Building Applications with iBeacon (2015)
We all carry supercomputers in our pockets. Sometimes we even still make phone calls with them, too. The computing power available in most smartphones today is vastly greater than what many desktop computers had when I started working with computers, and that additional computing power has been put to good use in redefining the way that we interact with the world.
Extending the mobile computing experience beyond the glass touchscreen is a key component of enabling the Internet of Things, developing wearable computers, and embedding intelligence in the world. Humans have sensors (such as eyes!) to interact with the world around us, and phones now have the electronic equivalent by using proximity technology to discover the immediate world around them.
But how can a phone recognize what it is near?
The answer to that question is the essence of proximity and helps move nearby interactions onto the smartphone touchscreen. Getting a basic readout on what is in the neighborhood is the most basic operation for making a phone part of a mobile computing system.
Or, to say it better, knowing what you are near is foundational. Proximity is the “Hello, world” for the Internet of Things.
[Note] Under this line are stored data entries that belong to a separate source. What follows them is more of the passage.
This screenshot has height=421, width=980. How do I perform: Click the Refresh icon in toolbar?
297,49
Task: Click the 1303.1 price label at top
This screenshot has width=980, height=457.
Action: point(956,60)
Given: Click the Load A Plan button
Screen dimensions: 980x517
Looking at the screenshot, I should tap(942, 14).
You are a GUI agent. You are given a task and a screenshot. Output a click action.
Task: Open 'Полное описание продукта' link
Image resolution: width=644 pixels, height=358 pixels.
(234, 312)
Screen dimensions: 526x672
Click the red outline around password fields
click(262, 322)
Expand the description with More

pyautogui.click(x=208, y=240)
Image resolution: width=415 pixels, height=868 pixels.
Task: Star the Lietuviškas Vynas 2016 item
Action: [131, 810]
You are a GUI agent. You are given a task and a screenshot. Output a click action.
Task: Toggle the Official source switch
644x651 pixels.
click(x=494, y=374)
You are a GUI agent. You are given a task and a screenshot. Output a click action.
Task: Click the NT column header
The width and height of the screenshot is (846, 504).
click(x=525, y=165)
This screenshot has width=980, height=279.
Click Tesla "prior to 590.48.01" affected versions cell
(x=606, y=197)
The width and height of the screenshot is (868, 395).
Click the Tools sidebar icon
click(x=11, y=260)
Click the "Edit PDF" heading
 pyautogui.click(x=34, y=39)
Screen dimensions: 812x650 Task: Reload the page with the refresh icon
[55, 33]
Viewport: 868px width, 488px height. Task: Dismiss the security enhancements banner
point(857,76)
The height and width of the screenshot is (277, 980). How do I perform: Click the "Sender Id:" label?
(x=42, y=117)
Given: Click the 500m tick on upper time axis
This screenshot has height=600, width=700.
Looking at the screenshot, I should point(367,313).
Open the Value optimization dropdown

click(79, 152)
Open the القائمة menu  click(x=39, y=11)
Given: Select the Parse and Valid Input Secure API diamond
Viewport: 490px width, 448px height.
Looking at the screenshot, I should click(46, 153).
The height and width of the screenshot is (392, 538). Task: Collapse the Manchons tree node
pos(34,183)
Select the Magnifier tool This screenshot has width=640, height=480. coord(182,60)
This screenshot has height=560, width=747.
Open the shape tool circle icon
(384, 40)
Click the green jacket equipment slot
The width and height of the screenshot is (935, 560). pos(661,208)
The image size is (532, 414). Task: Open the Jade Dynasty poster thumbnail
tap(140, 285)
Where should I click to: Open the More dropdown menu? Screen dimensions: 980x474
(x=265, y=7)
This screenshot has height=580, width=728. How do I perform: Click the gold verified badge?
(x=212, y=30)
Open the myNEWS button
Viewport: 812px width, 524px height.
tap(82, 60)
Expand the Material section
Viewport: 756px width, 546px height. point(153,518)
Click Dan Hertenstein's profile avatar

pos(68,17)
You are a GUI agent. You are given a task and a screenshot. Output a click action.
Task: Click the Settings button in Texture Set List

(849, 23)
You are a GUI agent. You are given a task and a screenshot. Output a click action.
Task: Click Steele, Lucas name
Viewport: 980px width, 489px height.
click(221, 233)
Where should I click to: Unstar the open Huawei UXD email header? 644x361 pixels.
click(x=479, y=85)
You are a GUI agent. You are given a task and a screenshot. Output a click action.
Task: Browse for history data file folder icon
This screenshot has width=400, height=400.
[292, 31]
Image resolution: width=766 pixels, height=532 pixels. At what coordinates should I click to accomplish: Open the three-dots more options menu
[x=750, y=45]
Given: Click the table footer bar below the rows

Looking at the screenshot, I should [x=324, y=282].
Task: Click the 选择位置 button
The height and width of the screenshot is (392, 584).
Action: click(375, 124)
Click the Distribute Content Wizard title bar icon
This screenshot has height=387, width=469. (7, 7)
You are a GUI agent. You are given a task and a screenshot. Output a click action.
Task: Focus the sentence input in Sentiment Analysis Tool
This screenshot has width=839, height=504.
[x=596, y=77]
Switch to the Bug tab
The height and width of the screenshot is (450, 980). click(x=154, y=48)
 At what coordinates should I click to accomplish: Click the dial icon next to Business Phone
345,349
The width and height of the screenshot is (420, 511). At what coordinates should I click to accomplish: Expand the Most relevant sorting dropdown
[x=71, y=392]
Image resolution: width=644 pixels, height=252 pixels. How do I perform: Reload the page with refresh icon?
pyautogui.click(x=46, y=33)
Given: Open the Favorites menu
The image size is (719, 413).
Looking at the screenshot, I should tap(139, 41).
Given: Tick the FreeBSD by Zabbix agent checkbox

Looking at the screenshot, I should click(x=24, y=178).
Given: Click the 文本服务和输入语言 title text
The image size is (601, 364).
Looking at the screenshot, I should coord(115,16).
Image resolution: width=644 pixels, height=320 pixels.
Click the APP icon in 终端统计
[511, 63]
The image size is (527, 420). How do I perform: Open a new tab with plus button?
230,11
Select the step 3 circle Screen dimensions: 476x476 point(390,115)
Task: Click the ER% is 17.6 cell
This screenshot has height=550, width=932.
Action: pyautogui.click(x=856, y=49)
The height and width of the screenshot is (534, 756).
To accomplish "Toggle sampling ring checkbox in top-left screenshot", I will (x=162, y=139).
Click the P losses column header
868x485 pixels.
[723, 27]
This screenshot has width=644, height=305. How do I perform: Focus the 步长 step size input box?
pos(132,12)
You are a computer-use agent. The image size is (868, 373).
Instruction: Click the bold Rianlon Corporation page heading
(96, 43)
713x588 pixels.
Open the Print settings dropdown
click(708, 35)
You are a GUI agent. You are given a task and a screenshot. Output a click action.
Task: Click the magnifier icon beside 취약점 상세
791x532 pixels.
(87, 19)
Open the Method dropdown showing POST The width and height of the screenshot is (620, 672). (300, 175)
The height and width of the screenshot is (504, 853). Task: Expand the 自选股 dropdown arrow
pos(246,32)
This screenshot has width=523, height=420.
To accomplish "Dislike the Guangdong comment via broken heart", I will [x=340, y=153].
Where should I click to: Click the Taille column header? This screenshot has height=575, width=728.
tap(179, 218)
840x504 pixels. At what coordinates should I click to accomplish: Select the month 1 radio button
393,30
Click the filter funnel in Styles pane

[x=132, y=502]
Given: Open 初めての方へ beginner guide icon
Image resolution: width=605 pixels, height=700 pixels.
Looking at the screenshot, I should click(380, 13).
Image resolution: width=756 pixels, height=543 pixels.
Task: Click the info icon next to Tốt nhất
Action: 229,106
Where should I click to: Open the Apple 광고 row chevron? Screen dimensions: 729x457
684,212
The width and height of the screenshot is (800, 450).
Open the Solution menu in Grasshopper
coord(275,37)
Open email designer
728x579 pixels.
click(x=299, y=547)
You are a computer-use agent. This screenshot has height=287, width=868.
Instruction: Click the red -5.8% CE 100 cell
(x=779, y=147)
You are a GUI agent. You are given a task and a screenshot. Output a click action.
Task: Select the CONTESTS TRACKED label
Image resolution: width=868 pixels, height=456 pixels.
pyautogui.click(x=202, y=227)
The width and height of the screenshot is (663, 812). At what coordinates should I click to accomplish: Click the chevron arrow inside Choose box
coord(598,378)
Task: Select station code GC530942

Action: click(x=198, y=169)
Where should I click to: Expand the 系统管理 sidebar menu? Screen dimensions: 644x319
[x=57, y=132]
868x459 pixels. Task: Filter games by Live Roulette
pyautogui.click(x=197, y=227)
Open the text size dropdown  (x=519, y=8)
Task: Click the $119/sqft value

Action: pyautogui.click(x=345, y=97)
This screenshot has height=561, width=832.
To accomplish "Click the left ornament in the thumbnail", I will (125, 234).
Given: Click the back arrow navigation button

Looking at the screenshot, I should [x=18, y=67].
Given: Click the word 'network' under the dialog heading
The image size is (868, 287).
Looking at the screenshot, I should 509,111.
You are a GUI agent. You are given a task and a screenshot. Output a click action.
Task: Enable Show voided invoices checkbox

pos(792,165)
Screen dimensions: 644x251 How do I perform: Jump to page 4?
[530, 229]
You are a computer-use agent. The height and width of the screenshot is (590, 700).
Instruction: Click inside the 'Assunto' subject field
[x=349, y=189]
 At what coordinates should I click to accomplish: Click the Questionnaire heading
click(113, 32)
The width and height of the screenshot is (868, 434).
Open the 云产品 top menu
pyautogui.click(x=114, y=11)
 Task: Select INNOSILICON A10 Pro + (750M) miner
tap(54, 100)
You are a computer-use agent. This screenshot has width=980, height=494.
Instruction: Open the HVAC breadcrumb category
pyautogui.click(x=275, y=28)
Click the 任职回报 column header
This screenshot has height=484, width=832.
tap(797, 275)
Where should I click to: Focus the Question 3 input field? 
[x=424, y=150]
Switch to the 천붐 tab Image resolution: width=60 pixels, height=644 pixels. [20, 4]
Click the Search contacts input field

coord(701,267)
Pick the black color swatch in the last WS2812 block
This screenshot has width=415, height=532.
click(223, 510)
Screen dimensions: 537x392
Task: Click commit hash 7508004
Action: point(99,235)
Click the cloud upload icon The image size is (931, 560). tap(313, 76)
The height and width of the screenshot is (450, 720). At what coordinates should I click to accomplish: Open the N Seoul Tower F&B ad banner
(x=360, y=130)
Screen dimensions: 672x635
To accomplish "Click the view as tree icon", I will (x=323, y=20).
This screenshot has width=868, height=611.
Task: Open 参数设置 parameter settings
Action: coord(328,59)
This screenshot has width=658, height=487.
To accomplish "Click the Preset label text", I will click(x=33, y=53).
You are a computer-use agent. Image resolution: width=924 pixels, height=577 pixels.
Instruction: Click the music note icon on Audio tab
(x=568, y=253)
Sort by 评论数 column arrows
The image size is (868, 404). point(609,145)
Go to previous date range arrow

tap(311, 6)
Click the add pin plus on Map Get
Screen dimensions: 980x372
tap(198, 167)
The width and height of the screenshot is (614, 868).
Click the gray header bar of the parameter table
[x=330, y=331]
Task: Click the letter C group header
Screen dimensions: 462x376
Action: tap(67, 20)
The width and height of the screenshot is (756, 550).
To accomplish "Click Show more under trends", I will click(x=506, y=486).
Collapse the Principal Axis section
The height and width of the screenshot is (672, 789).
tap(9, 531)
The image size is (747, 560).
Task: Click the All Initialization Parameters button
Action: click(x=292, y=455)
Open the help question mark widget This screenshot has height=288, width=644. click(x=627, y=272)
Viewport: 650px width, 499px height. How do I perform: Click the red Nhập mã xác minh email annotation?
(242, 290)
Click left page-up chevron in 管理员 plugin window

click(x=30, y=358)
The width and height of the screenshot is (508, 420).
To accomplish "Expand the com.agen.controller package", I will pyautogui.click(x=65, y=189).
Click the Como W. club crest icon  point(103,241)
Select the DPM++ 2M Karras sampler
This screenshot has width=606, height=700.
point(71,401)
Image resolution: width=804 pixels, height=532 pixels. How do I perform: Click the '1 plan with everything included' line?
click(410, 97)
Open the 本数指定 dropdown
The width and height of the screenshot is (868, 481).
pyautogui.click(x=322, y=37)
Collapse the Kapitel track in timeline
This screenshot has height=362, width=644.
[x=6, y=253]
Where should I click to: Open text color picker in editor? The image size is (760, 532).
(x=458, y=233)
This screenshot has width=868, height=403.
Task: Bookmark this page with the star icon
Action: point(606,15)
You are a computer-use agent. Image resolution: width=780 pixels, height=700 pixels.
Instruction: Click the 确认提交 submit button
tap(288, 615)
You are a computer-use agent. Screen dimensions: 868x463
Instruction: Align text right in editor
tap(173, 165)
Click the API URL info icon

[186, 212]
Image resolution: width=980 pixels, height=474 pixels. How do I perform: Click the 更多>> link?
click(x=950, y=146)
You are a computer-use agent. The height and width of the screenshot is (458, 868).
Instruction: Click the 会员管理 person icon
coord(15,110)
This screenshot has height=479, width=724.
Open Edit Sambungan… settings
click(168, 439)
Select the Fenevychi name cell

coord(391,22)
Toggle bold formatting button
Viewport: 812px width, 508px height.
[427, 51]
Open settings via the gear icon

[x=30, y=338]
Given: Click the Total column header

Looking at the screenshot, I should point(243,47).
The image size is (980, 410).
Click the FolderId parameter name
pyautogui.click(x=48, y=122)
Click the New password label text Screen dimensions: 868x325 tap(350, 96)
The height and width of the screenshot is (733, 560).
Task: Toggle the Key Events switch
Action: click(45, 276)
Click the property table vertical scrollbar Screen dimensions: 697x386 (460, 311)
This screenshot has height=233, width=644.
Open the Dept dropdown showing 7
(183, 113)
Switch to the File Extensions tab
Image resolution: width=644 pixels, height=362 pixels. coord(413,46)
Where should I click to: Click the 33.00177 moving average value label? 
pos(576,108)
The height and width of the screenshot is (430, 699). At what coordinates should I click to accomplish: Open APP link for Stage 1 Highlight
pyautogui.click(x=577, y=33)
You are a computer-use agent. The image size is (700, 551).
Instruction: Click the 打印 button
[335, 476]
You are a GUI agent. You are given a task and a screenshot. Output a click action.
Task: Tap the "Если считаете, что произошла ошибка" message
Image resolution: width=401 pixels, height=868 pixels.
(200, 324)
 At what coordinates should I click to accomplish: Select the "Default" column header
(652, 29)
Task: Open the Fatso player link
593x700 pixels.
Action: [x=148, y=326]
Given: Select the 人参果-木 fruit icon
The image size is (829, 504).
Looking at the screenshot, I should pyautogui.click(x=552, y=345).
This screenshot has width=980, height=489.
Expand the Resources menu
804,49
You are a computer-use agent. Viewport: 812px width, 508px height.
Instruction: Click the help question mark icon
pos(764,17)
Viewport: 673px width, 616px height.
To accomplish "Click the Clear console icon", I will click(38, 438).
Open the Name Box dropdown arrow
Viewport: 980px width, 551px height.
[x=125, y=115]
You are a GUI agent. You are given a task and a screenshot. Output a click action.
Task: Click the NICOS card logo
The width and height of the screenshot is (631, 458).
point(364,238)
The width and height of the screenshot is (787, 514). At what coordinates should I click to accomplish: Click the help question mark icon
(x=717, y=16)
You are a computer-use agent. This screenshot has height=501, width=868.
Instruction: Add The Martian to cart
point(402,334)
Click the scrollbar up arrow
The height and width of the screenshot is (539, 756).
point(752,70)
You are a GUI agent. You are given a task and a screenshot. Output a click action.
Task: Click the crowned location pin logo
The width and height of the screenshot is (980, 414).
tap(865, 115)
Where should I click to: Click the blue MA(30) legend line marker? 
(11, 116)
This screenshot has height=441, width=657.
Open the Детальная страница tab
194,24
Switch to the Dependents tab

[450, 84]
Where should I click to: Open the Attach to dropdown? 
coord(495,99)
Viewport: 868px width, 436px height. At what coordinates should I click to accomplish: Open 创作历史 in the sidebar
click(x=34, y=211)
Many technologies exist to help phones interact with the world around them. This book is about iBeacons, a Bluetooth technology that helps a device understand its location and surroundings with a high degree of accuracy. iBeacons enable a device to display web pages, control nearby machines, and negotiate transactions, all based on being near enough for actions to matter.
Who This Book Is For
This book is intended mainly for application developers. As you’ll see, the protocol is straightforward. The main talent required to successfully use beacons is imagination to see how to apply proximity to the problems your application faces. iBeacons are cheap enough to easily get started with application development, and the cost is low enough that any organization can afford the tiny up front cost. In many cases, it is common to start off with just a single developer investigating the technology.
How to Use This Book
This book is organized into the following chapters:
Chapter 1, Introduction
This chapter introduces the concepts of proximity sensing, which is the core of what beacons enable, and describes sample applications of the technology.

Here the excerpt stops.